:: Source document ::
↓↓↓
= Feed additive =

A feed additive is an additive of extra nutrient or drug for livestock. Such additives include vitamins, amino acids, fatty acids, minerals, pharmaceutical, fungal products and steroidal compounds. The additives might impact feed presentation, hygiene, digestibility, or effect on intestinal health.

==Examples==
===Amino acids===
Methionine, lysine, and tryptophan are commonly deficient in animal diets, so these amino acids are added to feed. In the case of methionine, 2-Hydroxy-4-(methylthio)butyric acid is often use in the place of methionine.

==="Minerals"===
Several elements enhance the growth characteristics of animals. Elements themselves are rarely used as additives but derivatives thereof. Ethylenediamine dihydroiodide (EDDI) is added to pet food and cattle feed to prevent iodine deficiency. A controversial additive is arsenic, often supplied in the form of the organoarsenic compound called roxarsone. It has been used in poultry production to increase weight gain and improve feed efficiency, and as a coccidiostat. As of June 2011, it was approved for chicken feed in the United States, Canada, Australia, and 12 other countries. The drug was also approved in the United States and elsewhere for use in pigs. Because of the essential character of the cobalt-containing vitamin B12, cobalt compounds are used in animal feeds, especially for ruminants.

==Regulation==
===United States===
Prior to the Animal Drug Availability Act 1996, animal feed was available in two fashions: over-the-counter transacted, and by prescription from a veterinarian. Its associated regulation introduced the concept of a medicated feed, which is also available over-the-counter. The terminology for Veterinary Feed Directive was introduced by the Act.

=== EU ===

According to EU Regulation 1831/2003, all feed additives to be placed on the market within the European Union have to undergo a thorough approval process. Those who seek approval for the products as livestock food additives must submit them to the European Food Safety Authority (EFSA), the European Reference Laboratory, the European Commission and the member states. Evaluation criteria include safety for the animals, consumers and factory workers. For additives claiming an increase in "zootechnical" performance, sufficient empirical data must be presented to confirm those claims.

1. A feed additive shall be allocated to one or more of the following categories, depending on its functions and properties, in accordance with the procedure set out at Articles 7, 8 and 9:
1. technological additives: any substance added to feed for a technological purpose;
2. sensory additives: any substance, the addition of which to feed improves or changes the organoleptic properties of the feed, or the visual characteristics of the food derived from animals;
3. nutritional additives;
4. zootechnical additives: any additive used to affect favourably the performance of animals in good health or used to affect favourably the environment;
5. coccidiostats and histomonostats.
— Article 6

The last category was banned in 2009 by the EU, and replaced with probiotic alternatives.
↑↑↑
:: Data extracts ::
↓↓↓
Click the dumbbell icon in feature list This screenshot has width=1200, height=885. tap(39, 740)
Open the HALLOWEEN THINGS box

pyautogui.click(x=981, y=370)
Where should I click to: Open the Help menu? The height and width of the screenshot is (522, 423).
↑↑↑
↓↓↓
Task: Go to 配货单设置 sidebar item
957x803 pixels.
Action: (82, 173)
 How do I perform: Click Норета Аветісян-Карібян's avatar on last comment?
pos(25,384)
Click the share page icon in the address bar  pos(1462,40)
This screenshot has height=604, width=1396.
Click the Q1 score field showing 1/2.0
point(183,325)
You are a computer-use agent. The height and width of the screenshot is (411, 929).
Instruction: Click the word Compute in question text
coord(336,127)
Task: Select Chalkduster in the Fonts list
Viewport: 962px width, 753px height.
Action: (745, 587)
↑↑↑
:: Required action A ::
Which categories of feed additive does Article 6 list in the feed additive text?
:: Required action B ::
Can you return the part of the feed additive text starting at "1. A feed additive" and ending at "coccidiostats and histomonostats."?
The lines play no part in this.

:: Answer space A ::
1. Technological additives
2. Sensory additives
3. Nutritional additives
4. Zootechnical additives
5. Coccidiostats and histomonostats

:: Answer space B ::
1. A feed additive shall be allocated to one or more of the following categories, depending on its functions and properties, in accordance with the procedure set out at Articles 7, 8 and 9:
1. technological additives: any substance added to feed for a technological purpose;
2. sensory additives: any substance, the addition of which to feed improves or changes the organoleptic properties of the feed, or the visual characteristics of the food derived from animals;
3. nutritional additives;
4. zootechnical additives: any additive used to affect favourably the performance of animals in good health or used to affect favourably the environment;
5. coccidiostats and histomonostats.